Osteochondroma is the most common benign bone tumor. Approximately 15% of osteochondromas occur as multiple lesions. Multiple osteochondromatosis has a higher risk of developing chondrosarcomas, which are of low grade with good prognosis. About 10% of all chondrosarcomas may undergo dedifferentiated change, which has a poorer prognosis. Dedifferentiated peripheral chondrosarcoma developing within an osteochondroma is extremely rare. Dedifferentiation usually occurs in the form of osteosarcoma, malignant fibrous histiocytoma, fibrosarcoma, or rhabdomyosarcoma. We report a case of proximal epithelioid sarcomatous dedifferentiation in secondary chondrosarcoma in a 39-year-old male with multiple osteochondromatosis in bilateral arm. To the best of our knowledge, epithelioid sarcomatous dedifferentiation has not been described in the literature.

Keywords

Osteochondroma
sarcoma
secondary

Introduction

Multiple osteochondromas (exostoses) hold a higher risk of developing chondrosarcomas.[123] Most secondary chondrosarcomas are of low grade and have a good prognosis.[14] Dedifferentiated chondrosarcomas, which have a poorer prognosis, can also arise in such a setting.[5] Dedifferentiation usually occurs in the form of malignant fibrous histiocytoma, osteosarcoma, fibrosarcoma, or rhabdomyosarcoma.[678] Epithelioid sarcomatous dedifferentiation is not mentioned in literature. We report a case of proximal epithelioid sarcomatous dedifferentiation in secondary chondrosarcoma in a 39-year-old male with multiple exostoses in bilateral arm.

Case Report

A 39-year-old male, with a history of multiple exostoses in bilateral arm, presented with an increasing mass in the right arm for 3 months.
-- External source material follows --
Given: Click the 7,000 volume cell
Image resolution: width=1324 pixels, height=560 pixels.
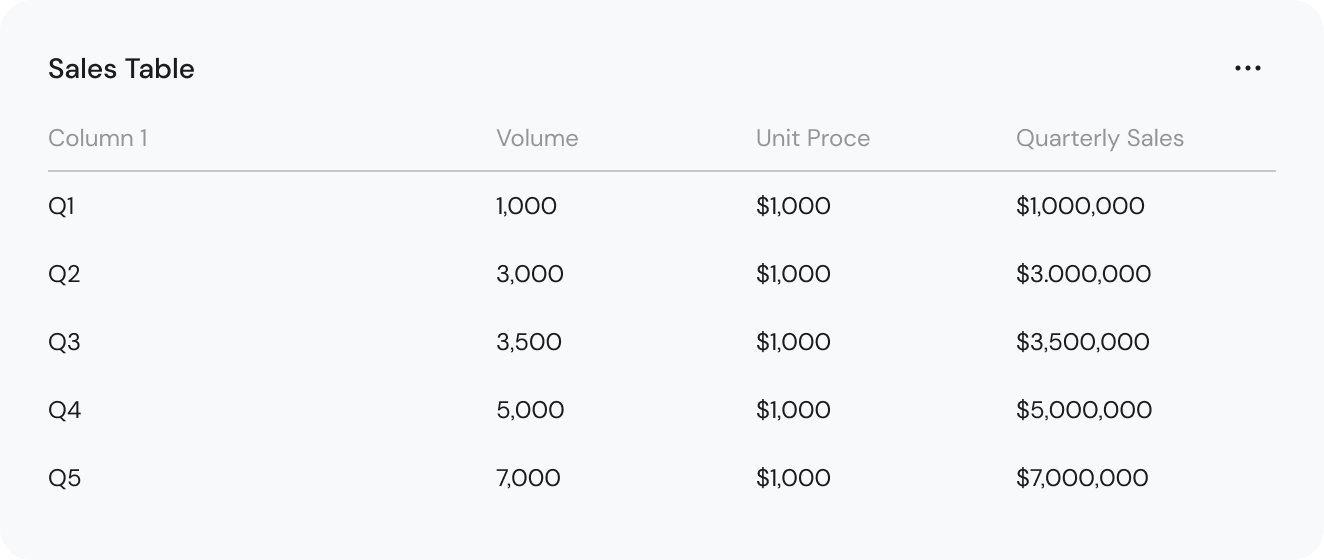Looking at the screenshot, I should [x=528, y=479].
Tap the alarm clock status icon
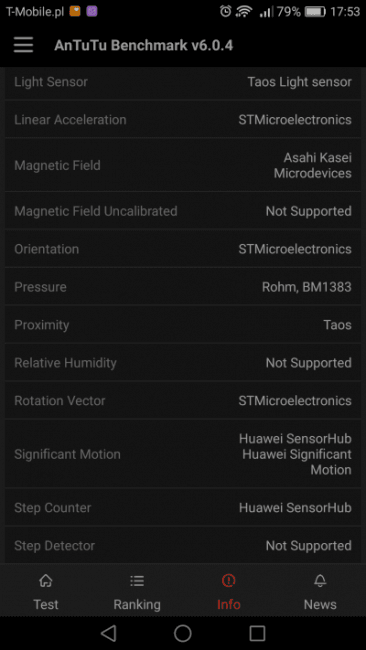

Contrast-enhanced computed tomography scan showed a heterogeneously enhancing mass arising from metaphyseal-diaphyseal region of proximal shaft of right humerus [Figure 1a].

(a) Contrast-enhanced computed tomography showed a heterogeneously enhancing mass arising from metaphyseal-diaphyseal region of proximal shaft of right humerus. (b) Right-sided forequarter amputation gross specimen showed a mass measuring 28 cm × 27 cm × 20 cm in the right shoulder region
Figure 1
(a) Contrast-enhanced computed tomography showed a heterogeneously enhancing mass arising from metaphyseal-diaphyseal region of proximal shaft of right humerus. (b) Right-sided forequarter amputation gross specimen showed a mass measuring 28 cm × 27 cm × 20 cm in the right shoulder region

Fine-needle aspiration was attempted, which revealed many discrete, large, atypical, epithelial-like cells with eccentrically placed nucleus with evenly distributed chromatin, with moderate to abundant pale cytoplasm. Mitoses appeared to be increased. Overall picture was that of a malignant tumor with an epithelioid morphology. However, material was insufficient for immunocytochemistry.

Right-sided forequarter amputation was performed. The gross specimen received showed a large mass in the shoulder region, measuring 28 cm × 27 cm × 20 cm [Figure 1b]. Cut surface of the large mass had a variegated appearance, with both osseous and chondroid areas, admixed with focal areas of hemorrhages. The maximum cartilage thickness measured 4 cm. The tumor grossly showed cortical infiltration in the underlying humerus.

Microscopic examination of multiple sections from the tumor showed extensive chondroid differentiation with adjacent areas showing endochondral ossification and mineralization. The chondroid areas showed increase in cellularity, clustering of chondrocytes, and focal myxoid change, with focal atypia. Permeation into marrow spaces was noted [Figure 2a]. The sections from the adjacent reddish-brown soft-tissue areas showed abrupt transition into high-grade sarcomatous areas, wherein tumor cells were arranged in sheets and nodules with epithelioid differentiation [Figure 2b]. The cells exhibiting round to oval nuclei, coarse chromatin, conspicuous nucleoli, and moderate to abundant cytoplasm [Figure 2c]. Lymphovascular embolization was also seen.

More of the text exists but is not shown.